La misión de Jesús fue preciosa, pero fracasó: ¿no es esto signo de que no era de Dios?
La paradoja habita en el corazón del Reino, en la esencia del cristianismo.
Jesús mismo vivió esta paradoja y, por ello, utilizó la parábola de la semilla para explicar cuál es la dinámica del Reino: no es irrupción desbordante, sino siembra pequeña de futuro. El Reino tiene que ver con lo pequeño y con el tiempo, tiene que ver con la paciencia. El Reino no es evidente: actúa desde el interior y crece sin hacer mucho ruido.
La semilla, al final, será ejemplo definitivo para la verdad del Reino: el grano de trigo tiene que morir para que dé fruto; es decir, el fracaso de Jesús forma parte de la irrupción del Reino de Dios. Él no solo viene a hablar del Reino y a empezar a actuarlo: él es el Reino, él es la semilla; por eso, tiene que ser sembrado en lo profundo de la tierra y el silencio: para producir frutos que siempre permanezcan.

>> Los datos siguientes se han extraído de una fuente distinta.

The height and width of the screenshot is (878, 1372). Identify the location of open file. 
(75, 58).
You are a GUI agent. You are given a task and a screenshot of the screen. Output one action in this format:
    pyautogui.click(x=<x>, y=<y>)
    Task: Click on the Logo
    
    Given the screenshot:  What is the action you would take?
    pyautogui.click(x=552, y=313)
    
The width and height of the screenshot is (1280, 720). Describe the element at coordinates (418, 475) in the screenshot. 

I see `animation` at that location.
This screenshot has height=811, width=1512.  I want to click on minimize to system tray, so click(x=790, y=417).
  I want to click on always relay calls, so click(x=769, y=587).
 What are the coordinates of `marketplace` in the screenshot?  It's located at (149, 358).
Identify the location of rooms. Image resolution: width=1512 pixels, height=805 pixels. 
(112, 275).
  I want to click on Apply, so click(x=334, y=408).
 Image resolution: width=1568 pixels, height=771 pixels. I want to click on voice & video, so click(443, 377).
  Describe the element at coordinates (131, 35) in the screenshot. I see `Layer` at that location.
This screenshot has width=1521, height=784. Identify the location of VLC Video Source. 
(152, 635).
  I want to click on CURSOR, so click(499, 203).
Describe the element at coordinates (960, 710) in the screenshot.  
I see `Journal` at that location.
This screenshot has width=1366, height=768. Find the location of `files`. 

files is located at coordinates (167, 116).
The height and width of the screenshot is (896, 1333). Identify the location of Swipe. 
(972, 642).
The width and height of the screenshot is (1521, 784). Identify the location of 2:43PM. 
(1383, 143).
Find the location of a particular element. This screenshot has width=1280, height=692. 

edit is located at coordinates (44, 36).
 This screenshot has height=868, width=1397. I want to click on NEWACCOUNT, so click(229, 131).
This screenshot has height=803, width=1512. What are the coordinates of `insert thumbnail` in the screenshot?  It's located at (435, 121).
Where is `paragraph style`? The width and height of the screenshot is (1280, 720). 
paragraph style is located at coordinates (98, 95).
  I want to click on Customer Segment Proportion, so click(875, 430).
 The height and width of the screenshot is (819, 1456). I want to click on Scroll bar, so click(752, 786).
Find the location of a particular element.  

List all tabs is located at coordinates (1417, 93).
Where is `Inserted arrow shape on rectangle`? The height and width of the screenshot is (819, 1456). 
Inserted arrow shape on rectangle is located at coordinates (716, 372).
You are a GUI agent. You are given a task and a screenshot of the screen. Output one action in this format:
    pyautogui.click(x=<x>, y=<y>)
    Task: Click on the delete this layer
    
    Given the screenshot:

El sembrador se convierte en semilla. Por eso, también vemos otra paradoja en los evangelios, en el corazón del cristianismo: Jesús anunció el Reinado de Dios y la Iglesia anuncia a Jesús como rey. Jesús no es solo sembrador, sino semilla; él no es solo profeta del Reino, sino rey en nombre de Dios.
Un rey, de nuevo, marcado por la paradoja de las cosas de Dios, de su poder desbordante. Es un rey en el trono de la cruz, en una corte de ladrones, con una corona de espinas, con un ejército que se burla de él y le da bofetadas, con unos amigos y ministros que le abandonan en el momento de la coronación.
Por eso, este rey se identifica con todos los fracasados y olvidados: quiere que lo descubramos allí donde nadie mira, entre los despojos de la historia. Por eso nadie lo sabe ver: porque el Reino está despuntando allí donde nadie mira, toda su fuerza habita en los que no tienen poder.
¡Qué preocupados andamos por las intrigas del poder y la fuerza de la mentira de los medios de comunicación! ¡Pero qué poco sabemos mirar donde Dios actúa: en los de abajo, en los que no salen en las noticias, en los creyentes fieles que, día a día, se atreven a creer y a amar! En ellos está brotando el Reino, inexorable, imparable: Dios mismo es el garante de su verdad.